Aufgabe 1 –
Seit welchem Jahr war Günter Krings laut dem Ausgangstext Staatssekretär im Innenministerium?
Aufgabe 2 –
Schreibe den Text über Günter Krings und das Ende der CDU-Regierung im Anschluss an seinen letzten Satz weiter.

Ausgangstext –
______________________________
16 Jahre regierte die CDU – und verwandelte sich in eine Machtmaschine. An niemandem zeigt sich das stärker als an Staatssekretär Günter Krings. Begleitung eines Mannes, der sich jetzt neu erfinden muss.
In dem Moment, als es vorbei ist mit der CDU und mit der Macht, da steht Günter Krings in der zweiten Reihe der Zuschauer im Regierungsviertel. Es ist der 2. Dezember, die kalte Berliner Nachtluft liegt wie ein Teppich über der Stadt. Im Bendlerblock, vor der scheidenden Kanzlerin Angela Merkel, ist an diesem Abend ein Bataillon der Bundeswehr angetreten. Stahlhelme, Fackeln, Blasorchester. Der "Große Zapfenstreich" zu ihrer Verabschiedung.
Und im Publikum, direkt hinter Merkel: Günter Krings, 52 Jahre alt, graue Haare, offener Blick. Er gehört zu den wenigen, die eingeladen wurden – nur 200 Gäste durften aufgrund der Corona-Regeln kommen. Krings verfolgt die Zeremonie nachdenklich. War da ein Glitzern in den Augen der Kanzlerin? Krings zuckt mit den Schultern. Hat er nicht gesehen, er stand ja hinter ihr. Und er musste danach auch weiterarbeiten. Keine Zeit, sich über Abschiedstränen Gedanken zu machen.
Sechzehn Stunden später sitzt Günter Krings in seinem Büro, sieht etwas erschöpft aus und sagt trotzdem: "Das war schon sehr bewegend, das zu sehen." Und dann sagt er noch: "Es waren 16 gute Jahre – aber aus Sicht der CDU zwölf Jahre davon in einer ungewünschten Koalition. Mit der SPD an der Seite konnte sich die Partei nicht profilieren und musste in der Regierung oft zu viele Kompromisse eingehen."
Plötzlich ist er einer von vielen
Und damit ist er bei seinem Hauptthema, der eigenen Partei. Denn Krings ist ein Profiteur seines eigenen Fleißes – und des Erfolgs seiner CDU. Er war zunächst einige Jahre stellvertretender Fraktionsvorsitzender der Union, seit 2013 dann Staatssekretär im Innenministerium. Mit diesem Amt war er einer der Stellvertreter des deutschen Innenministers, erst von Thomas de Maizière, dann von Horst Seehofer.
Die CDU hat viele nach oben getragen, in diesen letzten 16 Regierungsjahren. Doch niemand spiegelte den Erfolg der Christdemokraten so wider wie Günter Krings. Sein Aufstieg verlief linear zum Rückhalt der Konservativen bei den Wählern. Beharrlich schraubte er sich unter Angela Merkel immer höher. Und stürzt jetzt ab, weil die Union abgewählt wurde. Nun ist Krings ein Abgeordneter wie alle anderen auch.
______________________________
Angezeigte Zeilen –
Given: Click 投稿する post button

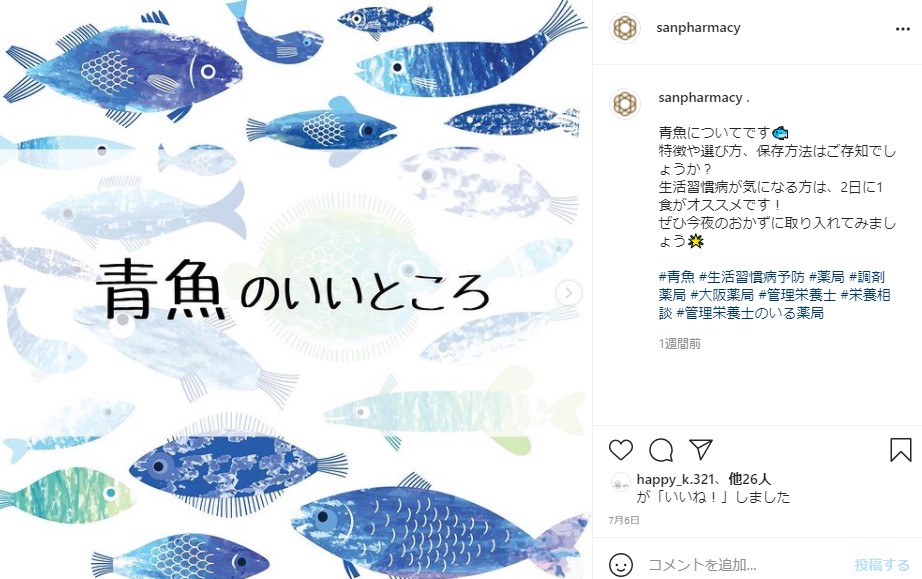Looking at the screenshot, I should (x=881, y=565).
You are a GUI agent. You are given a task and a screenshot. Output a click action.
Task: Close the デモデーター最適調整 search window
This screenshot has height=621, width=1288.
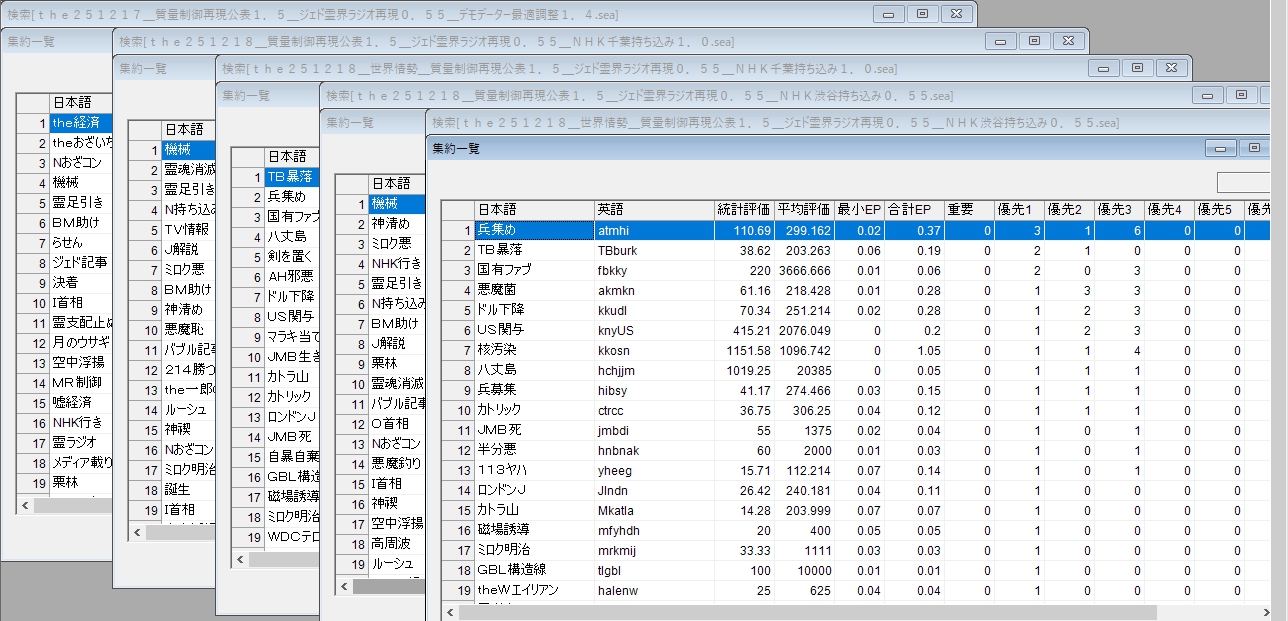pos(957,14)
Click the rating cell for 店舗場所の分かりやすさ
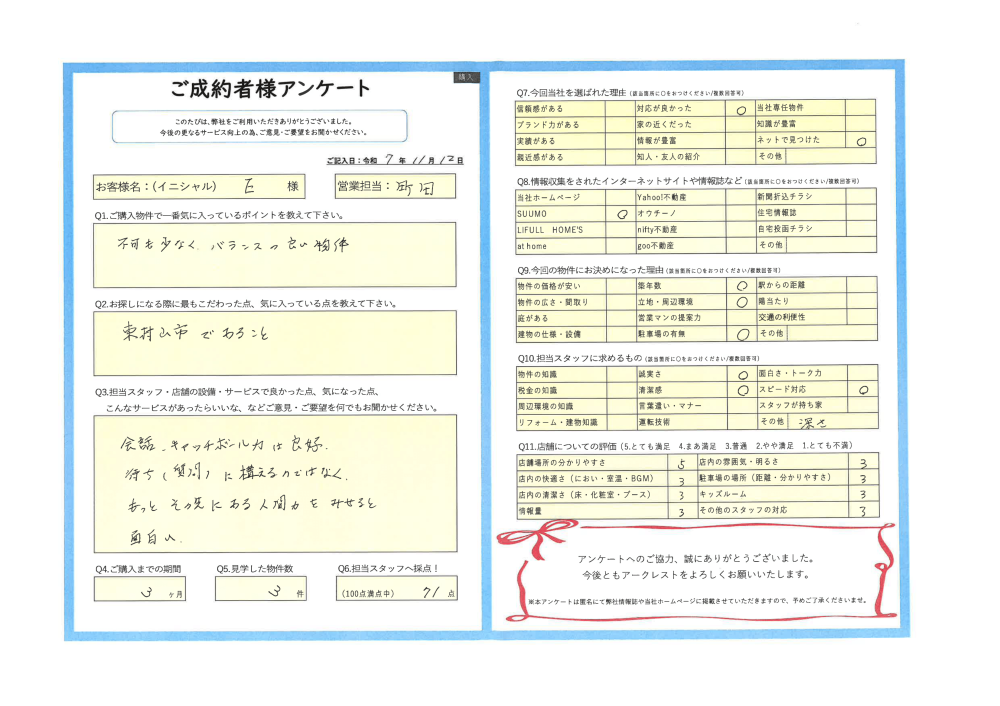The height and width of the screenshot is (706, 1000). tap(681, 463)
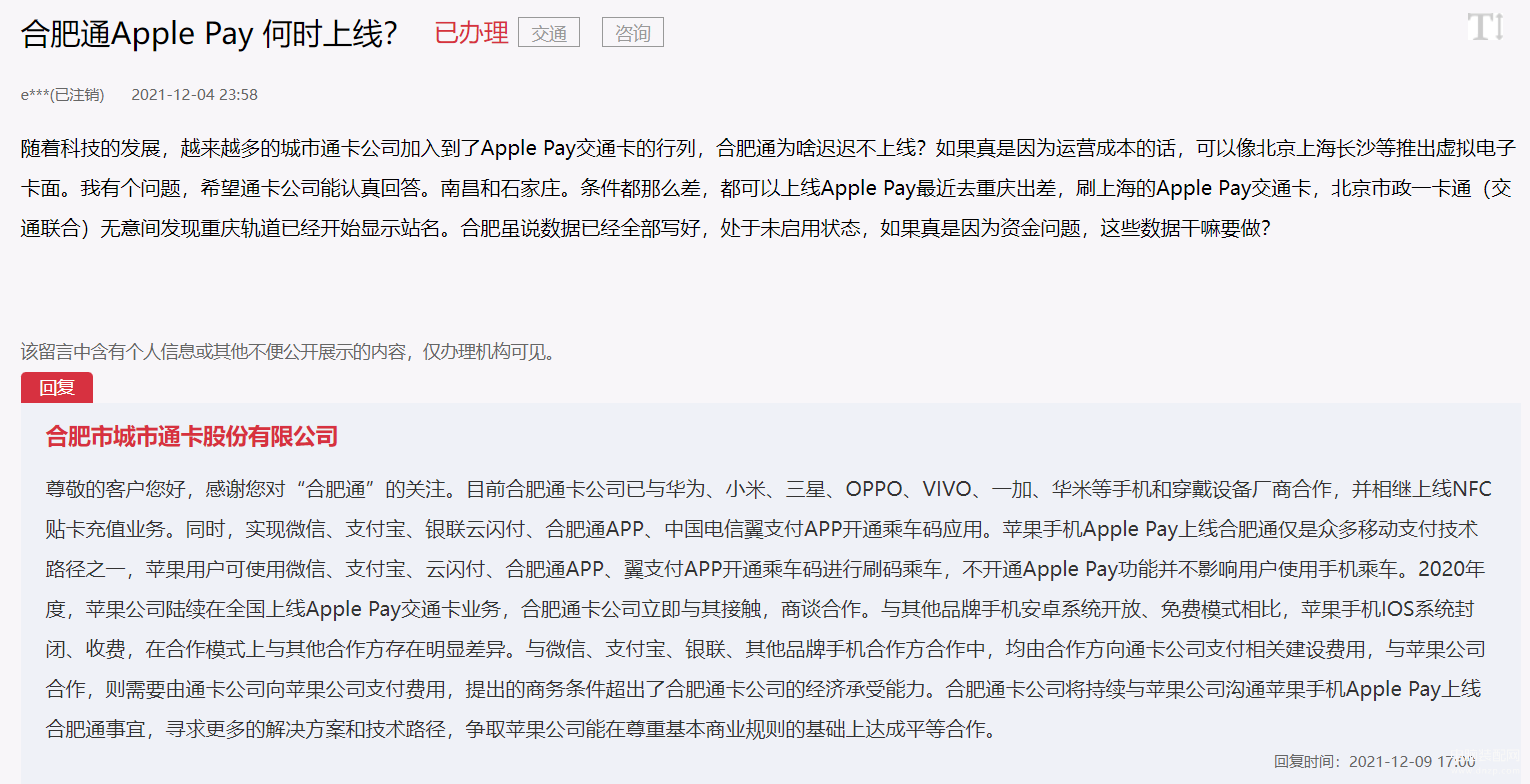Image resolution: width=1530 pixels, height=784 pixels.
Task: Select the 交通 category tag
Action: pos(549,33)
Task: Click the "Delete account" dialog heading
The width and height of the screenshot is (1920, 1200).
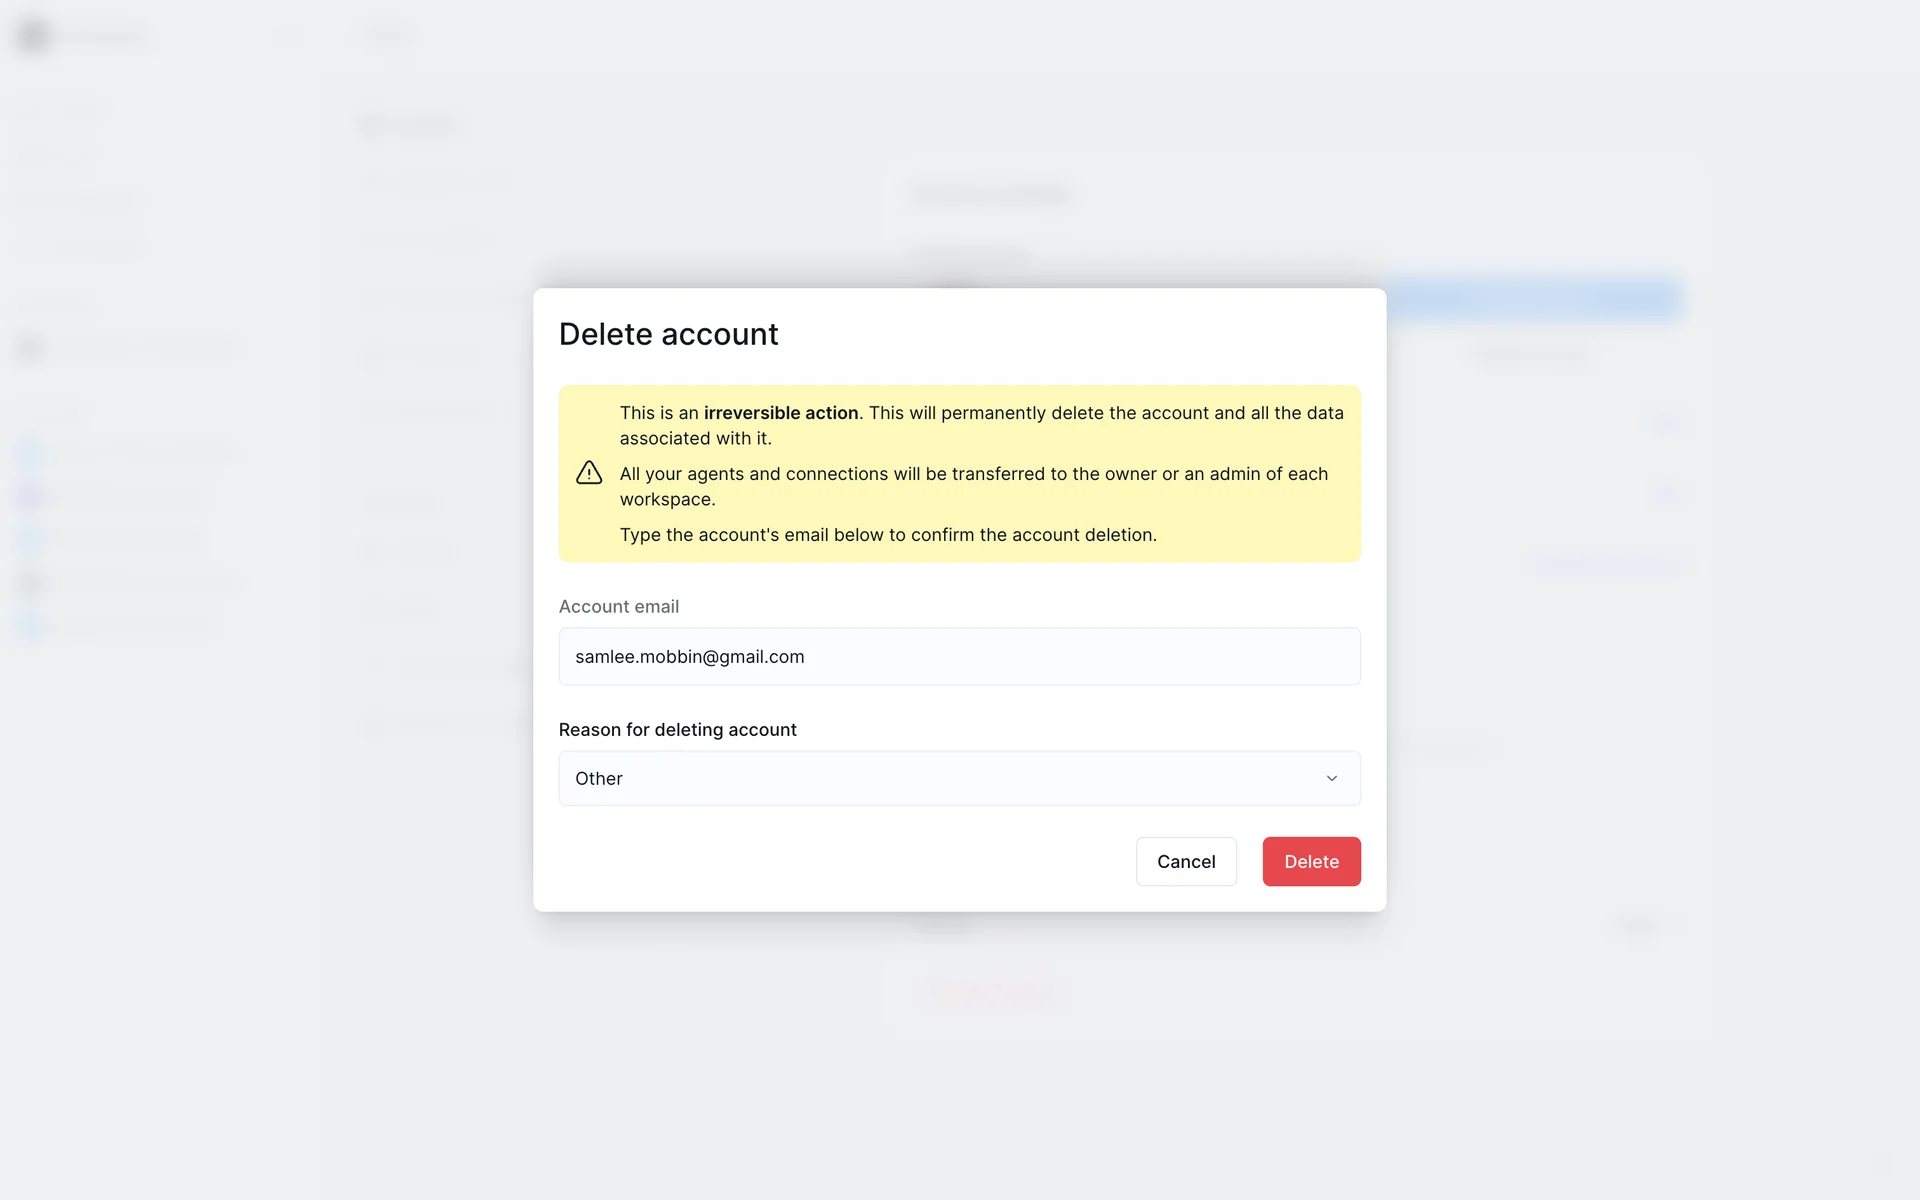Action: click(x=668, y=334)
______________________________
Antwort 1 –
Seit 2013.

Antwort 2 –
An Krings lässt sich die Verwandlung der CDU in eine Machtmaschine nachzeichnen. Wie die Partei als Preis für den Erfolg allmählich inhaltlich ausgehöhlt wurde. Und es lässt sich beobachten, wie schwer den Christdemokraten jetzt die Neuorientierung fällt. Während mancher in der Ampelkoalition bereits erklärt, länger als vier Jahre miteinander regieren zu wollen, steht Krings mit seiner Partei vor zwei Fragen. Die erste lautet: Wer wollen wir sein? Und die zweite: Wer braucht uns eigentlich noch?
Doch erst einmal möchte Krings eine dritte Frage beantworten. Sie lautet: Wo kommen wir her? Es ist der 11. Oktober, gut zwei Wochen nach der Bundestagswahl. Krings sitzt in seinem Büro im Innenministerium, er hat einen beeindruckenden Blick über das Regierungsviertel. Von seinem Schreibtisch aus kann er den Bundestag sehen und reichlich Himmel über Berlin.
Er entdeckte den Heimatschutz für sich
Als Krings ein Teenager war und in einem kleinen Dorf in Nordrhein-Westfalen aufwuchs, war der Braunkohle-Tagebau das wichtigste politische Thema in der Region, erzählt er. Krings war dagegen. Schon in frühen Jahren entdeckte er den Heimatschutz für sich. Häuser, Äcker, Landschaft – all das sollte erhalten bleiben, fand er. Heute sagt er: "Konservativ ist es doch, wenn der Bauer auf seiner Erdscholle bleiben kann!"
Er trat bereits mit 14 Jahren in die Junge Union ein und traf dort viele Jugendliche, die seine Ansichten teilten. Mal setzten sie sich für die Bauern, mal für den Erhalt einer Lederfabrik, mal für die Restaurierung eines Museums ein.
Auf kommunaler wie auf Bundesebene war die Stellung der CDU damals ganz klar, fand Krings: Gegen zu viel Veränderung, der Feind stand links, möglichst viel Erhalt der Tradition. Der Satz von Strauß, rechts der Partei sei "nur noch die Wand", passt nahtlos in diese Haltung.
Die Bundeskanzler wechselten sich zwischen SPD und Union nahezu ab, ein Dreierbündnis in den Koalitionen auf Bundesebene gab es nicht. Alte Bundesrepublik, überschaubare Verhältnisse. Und dazwischen der junge Günter Krings, der bald beschloss, Karriere bei den Konservativen zu machen.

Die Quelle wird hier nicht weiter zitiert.